Her wide expression and trembling lip said
she
didn't want to, but was trying to give him what he needed. Wasn't that supposed to be his job—­to take care of her?

He couldn't speak aloud to Umber, but knew the spawn had previously read his thoughts, so he tried responding by clearly thinking,
Later. For now, you aren't supposed to be here.

I was here first,
Umber replied.
I'll meet you out back.

Umber stood, and smiled at the waitress as he paid his tab. Judging by the woman's expression, the tip he left was generous.

“Hansa?” Ruby prompted.

“I'm sorry, I . . . I don't even know how to—­”
Now, Quin!
“—­put what happened in words. I don't think I want to,” he admitted.

“Well then,” Ruby said in a voice full of forced lightness and cheer. “You don't have to. But you do have to take care of yourself. I'm going to make sure you eat, then put you back to bed.”

If you make me come over there, you're going to have to introduce me,
Umber threatened.

“I'm sorry,” Hansa said, “I need to deal with something. I'll be right back.” Umber wasn't supposed to be able to come near Ruby, but Hansa didn't have much faith in the rules he had set out when demanding the second boon.

Ruby frowned, but said, “Okay. I'll order for you?”

“It won't take long,” he assured her. He tried to kiss her goodbye, but she nodded and turned her face away with the excuse of looking at a menu Hansa knew she had to have memorized by now.
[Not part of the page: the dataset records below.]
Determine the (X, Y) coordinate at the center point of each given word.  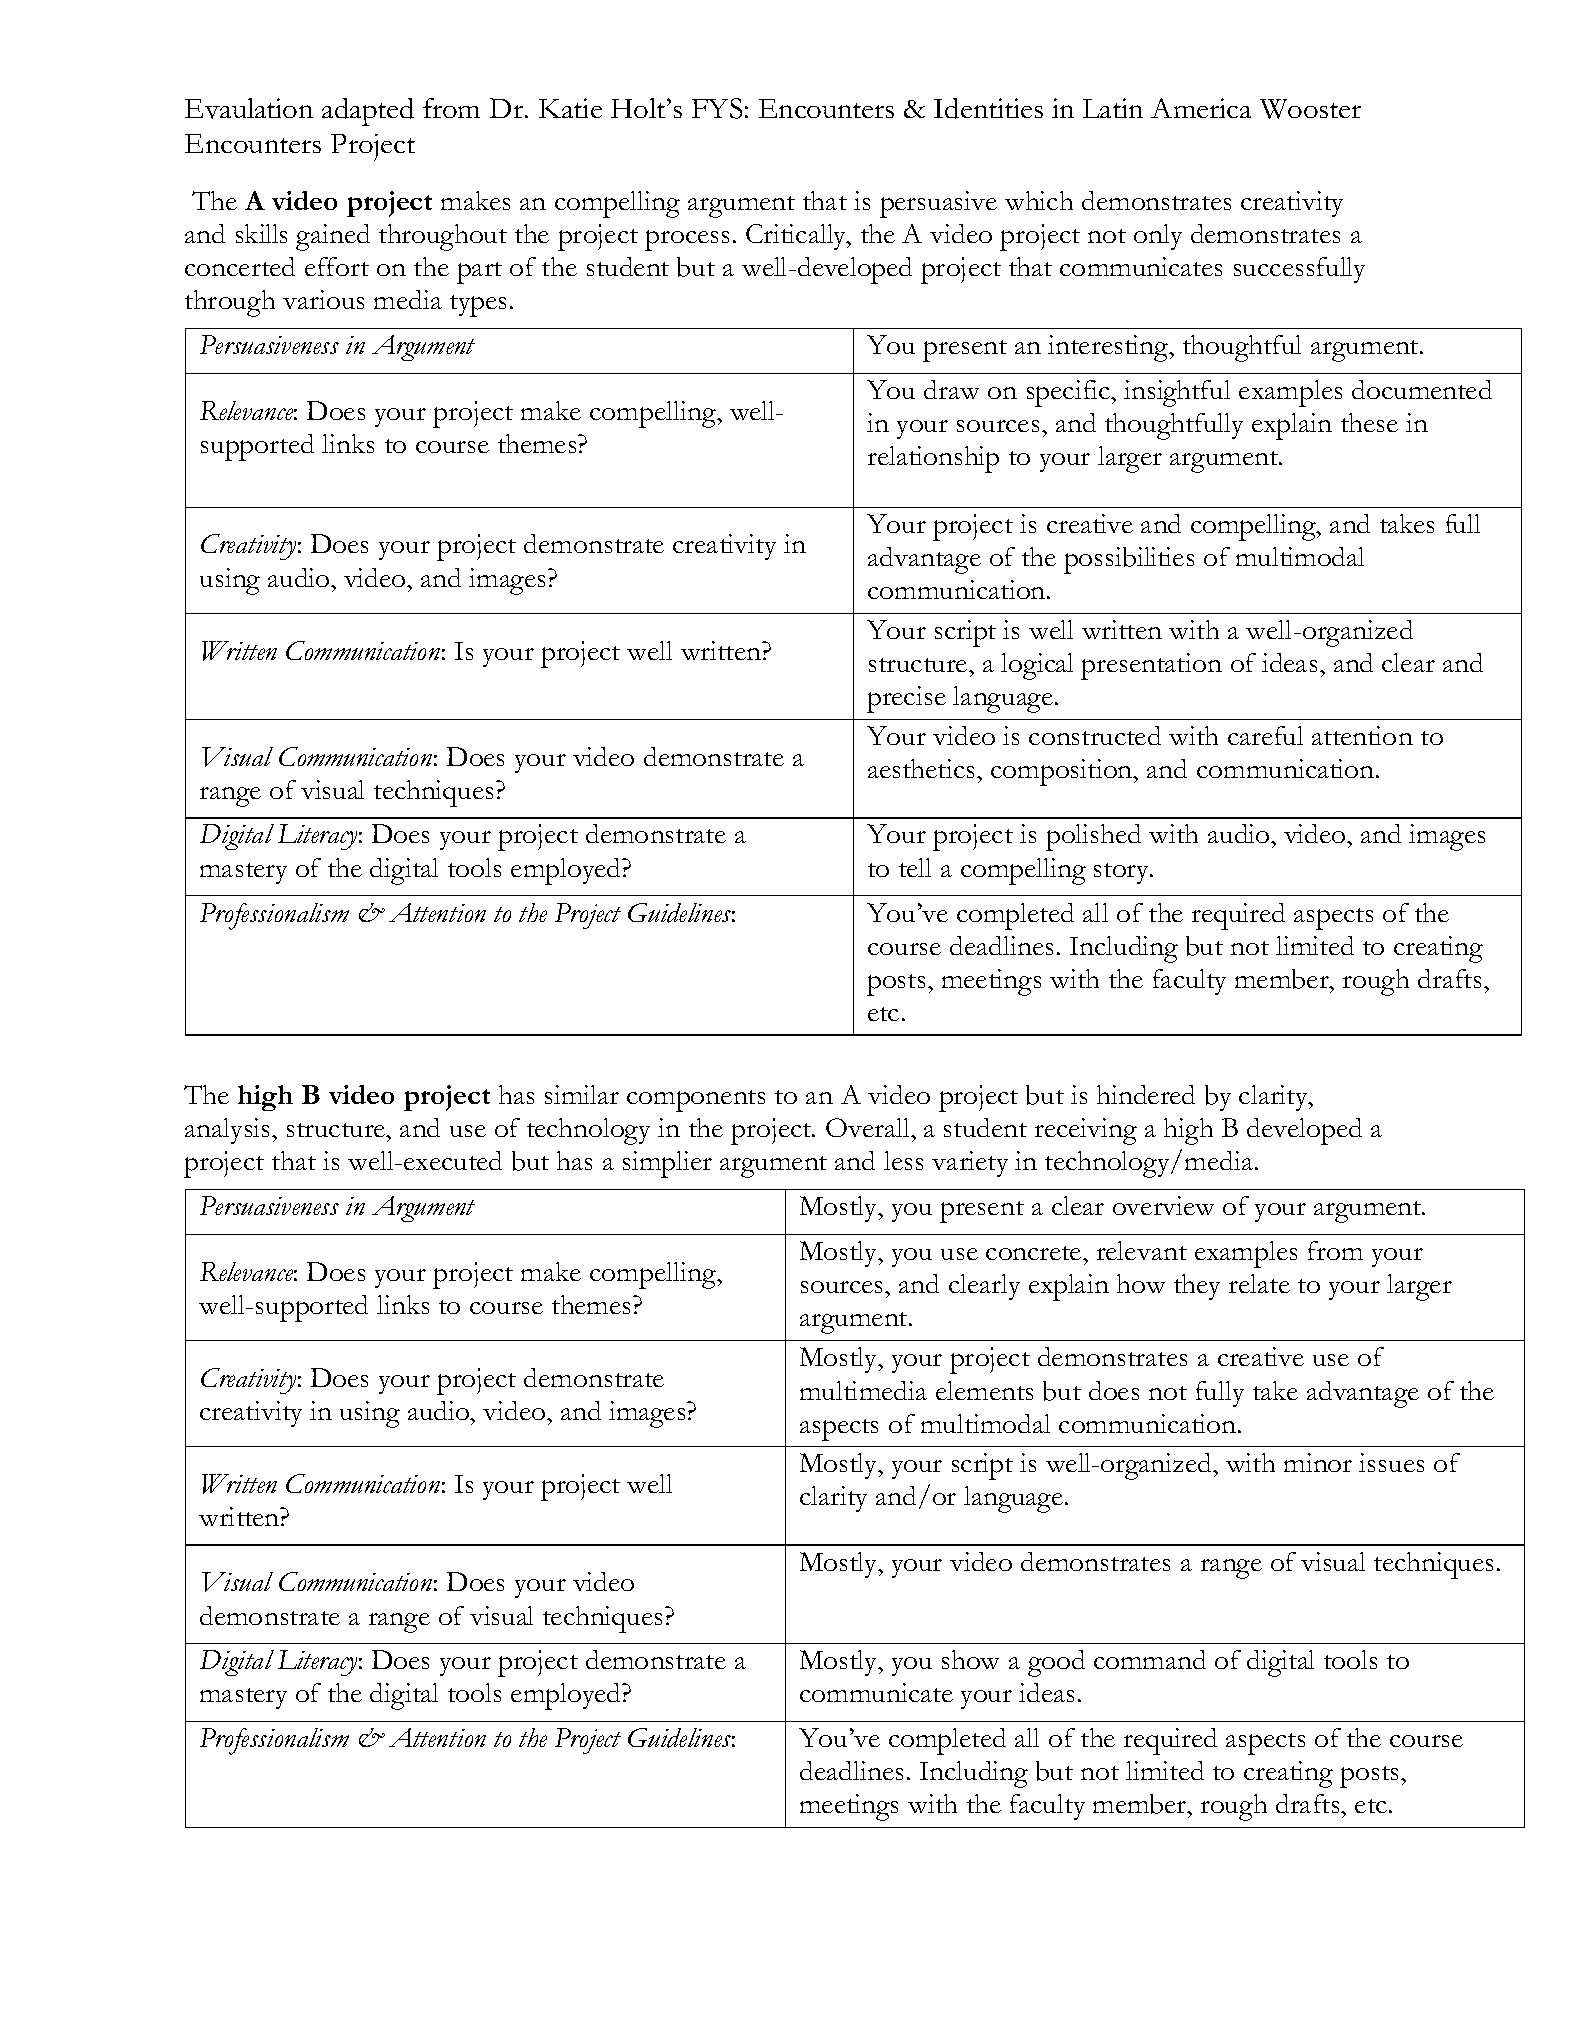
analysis (229, 1131)
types (478, 306)
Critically (797, 237)
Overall (869, 1127)
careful (1265, 735)
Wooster (1310, 109)
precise (906, 699)
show (970, 1659)
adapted (368, 112)
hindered (1146, 1094)
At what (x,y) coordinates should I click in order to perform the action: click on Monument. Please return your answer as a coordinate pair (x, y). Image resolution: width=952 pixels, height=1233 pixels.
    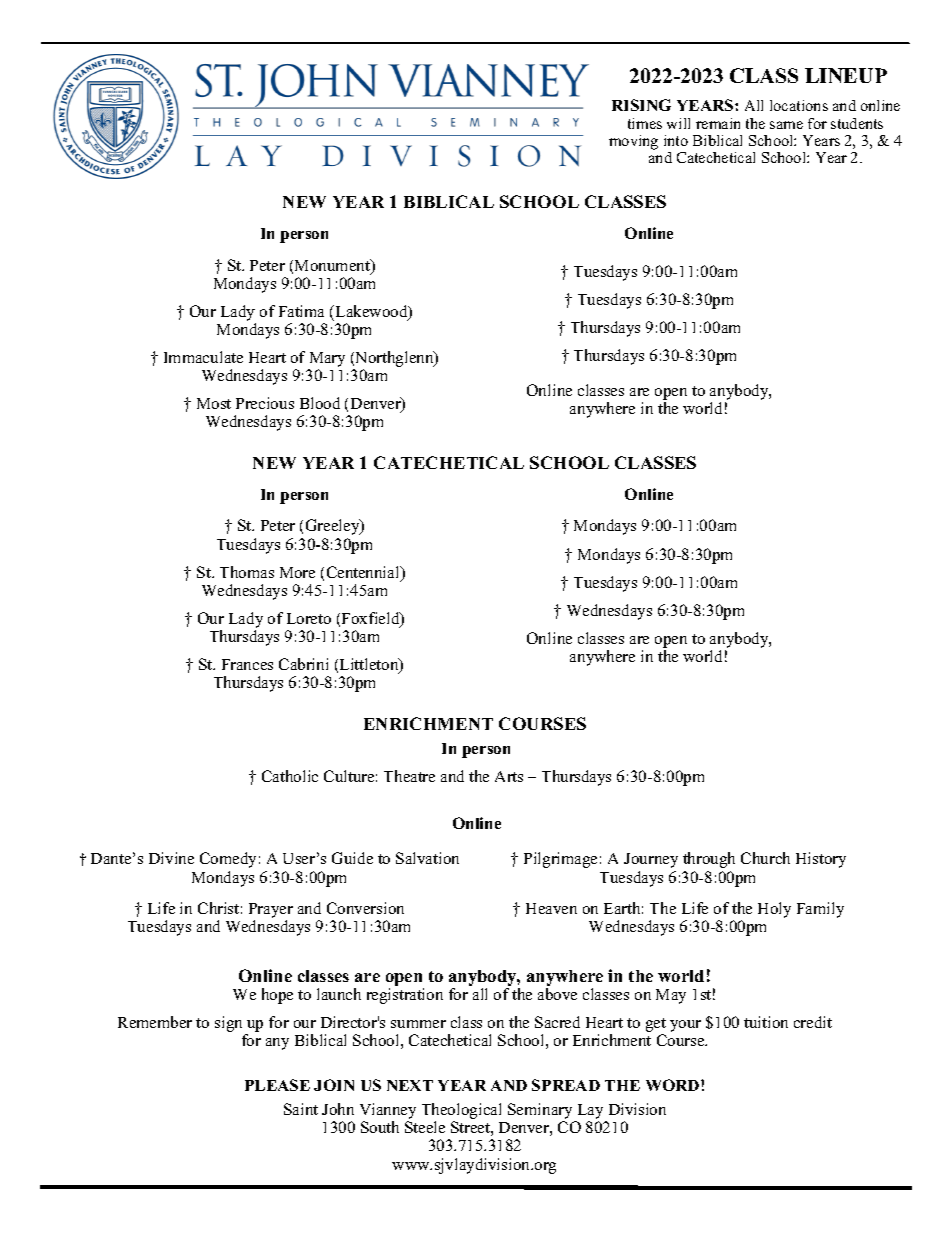
    Looking at the image, I should click on (334, 266).
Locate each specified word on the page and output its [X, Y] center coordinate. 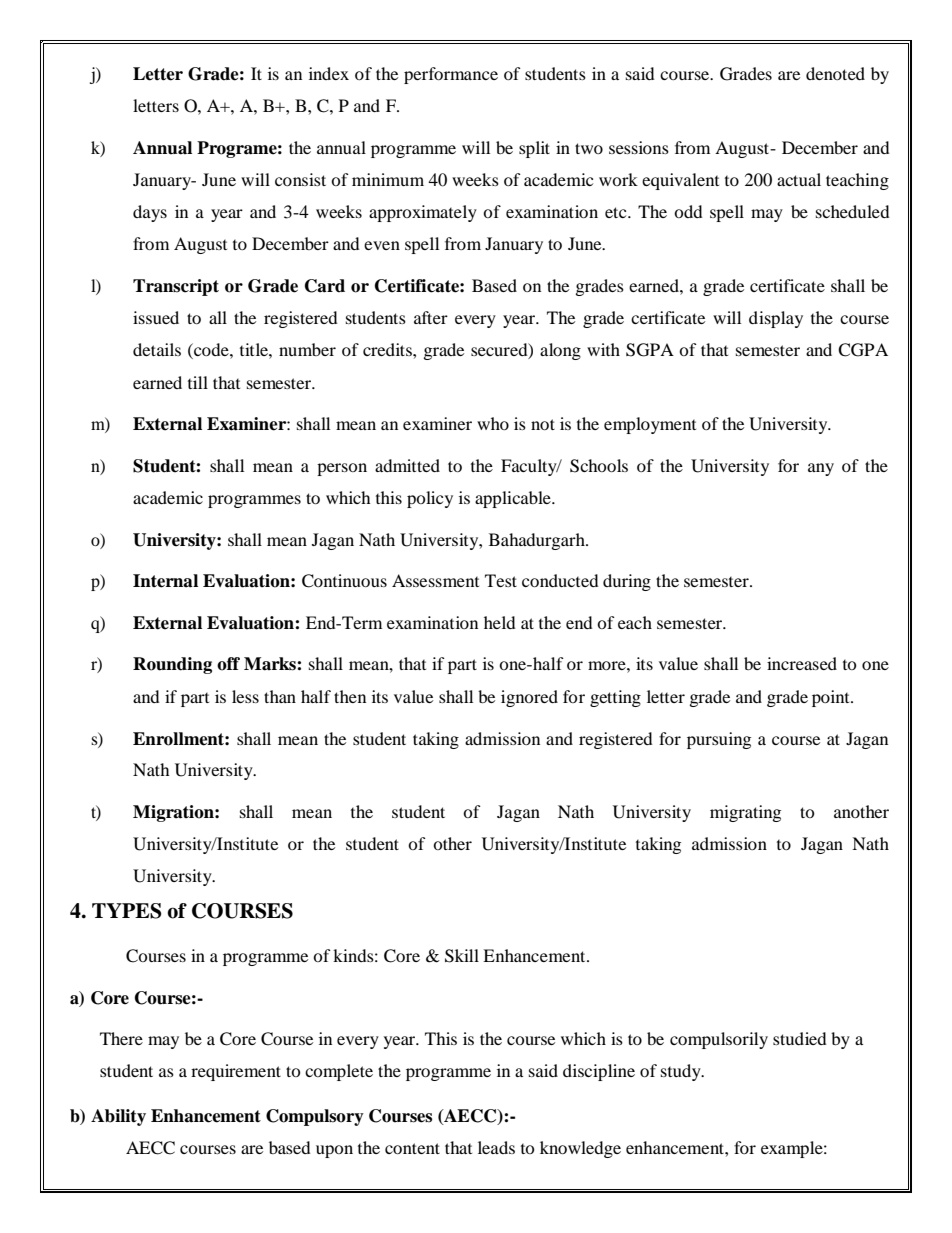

Trying to hide his sudden desire to strangle someone, Hansa made his way to the back door of the inn. Outside, leaning against the wall, stood Umber. Despite the frigid autumn air, he didn't even have the decency to wear a proper cloak or gloves or otherwise make any attempt to appear normal.

“What do you want?” Hansa demanded. “In case you hadn't noticed, my almost-­fiancée is waiting for me.”

“Oh, you're engaged again, are you?” Umber asked, without the least bit of interest in his voice. “I'm sure that's very important to you, but I couldn't care less. I need you to do something for me.”

Hansa couldn't help a snicker. “No.”

He turned to go back inside, and Umber stepped in the way. “I've made you into a hero, Hansa. The least you can do is play the part.”

“Not for
you
,” Hansa pointed out. “We made our deal. As far as I understand, that means it's over. I don't have to—­”

“Fine,” Umber said. “You made your demon-­deal. You won the woman, and became everyone's favorite man. You are under no obligation to live up to your legend.”

“Damn right.”

“After all, the city was perfectly willing to lock you up and throw away the key before you were guilty.”

“Do you have a
point
?” Hansa grumbled. “Or are you going to get out of the way?”

“My point is,” Umber said, “maybe the girl won't blame you, when she faces the next century in slavery. But I certainly will.”